-------- EXTRACTED DATA --------

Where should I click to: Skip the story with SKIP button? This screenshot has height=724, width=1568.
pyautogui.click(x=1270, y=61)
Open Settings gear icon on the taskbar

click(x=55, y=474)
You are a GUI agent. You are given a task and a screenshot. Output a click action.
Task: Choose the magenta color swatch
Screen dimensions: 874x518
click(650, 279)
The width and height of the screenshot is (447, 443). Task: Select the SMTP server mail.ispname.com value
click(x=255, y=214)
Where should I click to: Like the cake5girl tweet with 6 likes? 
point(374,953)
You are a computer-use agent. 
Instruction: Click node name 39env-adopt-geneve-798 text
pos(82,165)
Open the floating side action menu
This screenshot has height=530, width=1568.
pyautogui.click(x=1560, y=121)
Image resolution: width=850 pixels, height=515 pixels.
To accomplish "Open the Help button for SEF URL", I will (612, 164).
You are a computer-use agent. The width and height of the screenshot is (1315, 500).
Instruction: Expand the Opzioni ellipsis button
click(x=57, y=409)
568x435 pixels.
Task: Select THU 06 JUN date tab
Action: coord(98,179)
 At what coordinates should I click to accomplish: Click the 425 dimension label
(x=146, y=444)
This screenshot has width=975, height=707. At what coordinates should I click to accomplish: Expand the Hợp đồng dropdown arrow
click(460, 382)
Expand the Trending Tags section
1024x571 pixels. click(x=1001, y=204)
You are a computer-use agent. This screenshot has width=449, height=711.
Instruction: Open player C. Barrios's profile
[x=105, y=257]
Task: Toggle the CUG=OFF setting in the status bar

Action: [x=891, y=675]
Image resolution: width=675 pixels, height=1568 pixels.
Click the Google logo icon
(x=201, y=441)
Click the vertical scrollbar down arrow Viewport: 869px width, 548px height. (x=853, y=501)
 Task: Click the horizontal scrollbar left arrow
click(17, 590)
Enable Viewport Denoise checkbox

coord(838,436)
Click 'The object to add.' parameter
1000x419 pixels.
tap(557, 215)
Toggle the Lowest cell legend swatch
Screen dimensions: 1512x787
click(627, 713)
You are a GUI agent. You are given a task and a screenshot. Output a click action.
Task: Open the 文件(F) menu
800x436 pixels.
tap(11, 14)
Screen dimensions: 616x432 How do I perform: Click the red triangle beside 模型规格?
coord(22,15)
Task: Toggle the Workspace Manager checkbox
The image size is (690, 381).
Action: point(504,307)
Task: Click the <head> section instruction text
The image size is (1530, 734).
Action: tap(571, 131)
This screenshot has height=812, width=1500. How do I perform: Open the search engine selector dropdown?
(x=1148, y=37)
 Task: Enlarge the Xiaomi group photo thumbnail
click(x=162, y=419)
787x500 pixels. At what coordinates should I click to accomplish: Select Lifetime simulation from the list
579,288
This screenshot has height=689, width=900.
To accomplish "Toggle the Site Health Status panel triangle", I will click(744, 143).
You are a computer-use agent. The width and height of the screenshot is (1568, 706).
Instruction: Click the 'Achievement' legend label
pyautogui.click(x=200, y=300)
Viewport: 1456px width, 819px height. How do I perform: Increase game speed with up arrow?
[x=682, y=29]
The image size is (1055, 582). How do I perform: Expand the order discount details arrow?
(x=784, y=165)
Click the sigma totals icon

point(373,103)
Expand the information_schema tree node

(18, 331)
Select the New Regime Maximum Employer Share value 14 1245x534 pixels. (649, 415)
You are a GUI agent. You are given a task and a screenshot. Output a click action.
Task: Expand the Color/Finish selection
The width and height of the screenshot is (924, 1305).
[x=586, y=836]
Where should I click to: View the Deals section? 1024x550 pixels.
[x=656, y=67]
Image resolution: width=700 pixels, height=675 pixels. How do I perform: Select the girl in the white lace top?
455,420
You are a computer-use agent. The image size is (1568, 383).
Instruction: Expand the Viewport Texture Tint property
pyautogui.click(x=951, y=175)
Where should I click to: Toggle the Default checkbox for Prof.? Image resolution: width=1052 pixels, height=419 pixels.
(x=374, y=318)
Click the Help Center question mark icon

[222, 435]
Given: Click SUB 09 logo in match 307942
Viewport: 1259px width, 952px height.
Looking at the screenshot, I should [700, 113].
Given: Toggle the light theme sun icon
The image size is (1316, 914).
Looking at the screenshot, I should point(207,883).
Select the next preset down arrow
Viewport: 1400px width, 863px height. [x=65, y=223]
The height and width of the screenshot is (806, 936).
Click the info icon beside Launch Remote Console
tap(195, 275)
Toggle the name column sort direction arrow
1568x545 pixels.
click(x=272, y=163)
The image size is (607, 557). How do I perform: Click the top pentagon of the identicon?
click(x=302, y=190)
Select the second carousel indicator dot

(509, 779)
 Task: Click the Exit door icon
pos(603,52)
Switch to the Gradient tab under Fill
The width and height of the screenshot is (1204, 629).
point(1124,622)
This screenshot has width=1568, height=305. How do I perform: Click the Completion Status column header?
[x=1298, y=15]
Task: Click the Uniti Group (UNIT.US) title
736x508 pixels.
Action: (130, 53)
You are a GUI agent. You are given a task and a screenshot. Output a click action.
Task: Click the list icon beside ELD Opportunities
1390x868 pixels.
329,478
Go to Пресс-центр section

--------

• [ABOUT THIS EXERCISE]
Word for word, transcribe the entire listing shown above.

• [OUTPUT OF THE EXERCISE]
Where should I click to: Skip the story with SKIP button? This screenshot has height=724, width=1568.
pyautogui.click(x=1270, y=61)
Open Settings gear icon on the taskbar

click(x=55, y=474)
You are a GUI agent. You are given a task and a screenshot. Output a click action.
Task: Choose the magenta color swatch
Screen dimensions: 874x518
click(650, 279)
The width and height of the screenshot is (447, 443). Task: Select the SMTP server mail.ispname.com value
click(x=255, y=214)
Where should I click to: Like the cake5girl tweet with 6 likes? 
point(374,953)
You are a computer-use agent. 
Instruction: Click node name 39env-adopt-geneve-798 text
pos(82,165)
Open the floating side action menu
This screenshot has height=530, width=1568.
pyautogui.click(x=1560, y=121)
Image resolution: width=850 pixels, height=515 pixels.
To accomplish "Open the Help button for SEF URL", I will (612, 164).
You are a computer-use agent. The width and height of the screenshot is (1315, 500).
Instruction: Expand the Opzioni ellipsis button
click(x=57, y=409)
568x435 pixels.
Task: Select THU 06 JUN date tab
Action: coord(98,179)
 At what coordinates should I click to accomplish: Click the 425 dimension label
(x=146, y=444)
This screenshot has width=975, height=707. At what coordinates should I click to accomplish: Expand the Hợp đồng dropdown arrow
click(460, 382)
Expand the Trending Tags section
1024x571 pixels. click(x=1001, y=204)
You are a computer-use agent. This screenshot has width=449, height=711.
Instruction: Open player C. Barrios's profile
[x=105, y=257]
Task: Toggle the CUG=OFF setting in the status bar

Action: [x=891, y=675]
Image resolution: width=675 pixels, height=1568 pixels.
Click the Google logo icon
(x=201, y=441)
Click the vertical scrollbar down arrow Viewport: 869px width, 548px height. (x=853, y=501)
 Task: Click the horizontal scrollbar left arrow
click(17, 590)
Enable Viewport Denoise checkbox

coord(838,436)
Click 'The object to add.' parameter
1000x419 pixels.
tap(557, 215)
Toggle the Lowest cell legend swatch
Screen dimensions: 1512x787
click(627, 713)
You are a GUI agent. You are given a task and a screenshot. Output a click action.
Task: Open the 文件(F) menu
800x436 pixels.
tap(11, 14)
Screen dimensions: 616x432 How do I perform: Click the red triangle beside 模型规格?
coord(22,15)
Task: Toggle the Workspace Manager checkbox
The image size is (690, 381).
Action: point(504,307)
Task: Click the <head> section instruction text
The image size is (1530, 734).
Action: tap(571, 131)
This screenshot has height=812, width=1500. How do I perform: Open the search engine selector dropdown?
(x=1148, y=37)
 Task: Enlarge the Xiaomi group photo thumbnail
click(x=162, y=419)
787x500 pixels. At what coordinates should I click to accomplish: Select Lifetime simulation from the list
579,288
This screenshot has height=689, width=900.
To accomplish "Toggle the Site Health Status panel triangle", I will click(744, 143).
You are a computer-use agent. The width and height of the screenshot is (1568, 706).
Instruction: Click the 'Achievement' legend label
pyautogui.click(x=200, y=300)
Viewport: 1456px width, 819px height. How do I perform: Increase game speed with up arrow?
[x=682, y=29]
The image size is (1055, 582). How do I perform: Expand the order discount details arrow?
(x=784, y=165)
Click the sigma totals icon

point(373,103)
Expand the information_schema tree node

(18, 331)
Select the New Regime Maximum Employer Share value 14 1245x534 pixels. (649, 415)
You are a GUI agent. You are given a task and a screenshot. Output a click action.
Task: Expand the Color/Finish selection
The width and height of the screenshot is (924, 1305).
[x=586, y=836]
Where should I click to: View the Deals section? 1024x550 pixels.
[x=656, y=67]
Image resolution: width=700 pixels, height=675 pixels. How do I perform: Select the girl in the white lace top?
455,420
You are a computer-use agent. The image size is (1568, 383).
Instruction: Expand the Viewport Texture Tint property
pyautogui.click(x=951, y=175)
Where should I click to: Toggle the Default checkbox for Prof.? Image resolution: width=1052 pixels, height=419 pixels.
(x=374, y=318)
Click the Help Center question mark icon

[222, 435]
Given: Click SUB 09 logo in match 307942
Viewport: 1259px width, 952px height.
Looking at the screenshot, I should [700, 113].
Given: Toggle the light theme sun icon
The image size is (1316, 914).
Looking at the screenshot, I should point(207,883).
Select the next preset down arrow
Viewport: 1400px width, 863px height. [x=65, y=223]
The height and width of the screenshot is (806, 936).
Click the info icon beside Launch Remote Console
tap(195, 275)
Toggle the name column sort direction arrow
1568x545 pixels.
click(x=272, y=163)
The image size is (607, 557). How do I perform: Click the top pentagon of the identicon?
click(x=302, y=190)
Select the second carousel indicator dot

(509, 779)
 Task: Click the Exit door icon
pos(603,52)
Switch to the Gradient tab under Fill
The width and height of the screenshot is (1204, 629).
point(1124,622)
This screenshot has width=1568, height=305. How do I perform: Click the Completion Status column header?
[x=1298, y=15]
Task: Click the Uniti Group (UNIT.US) title
736x508 pixels.
Action: (130, 53)
You are a GUI agent. You are given a task and a screenshot. Output a click action.
Task: Click the list icon beside ELD Opportunities
1390x868 pixels.
329,478
Go to Пресс-центр section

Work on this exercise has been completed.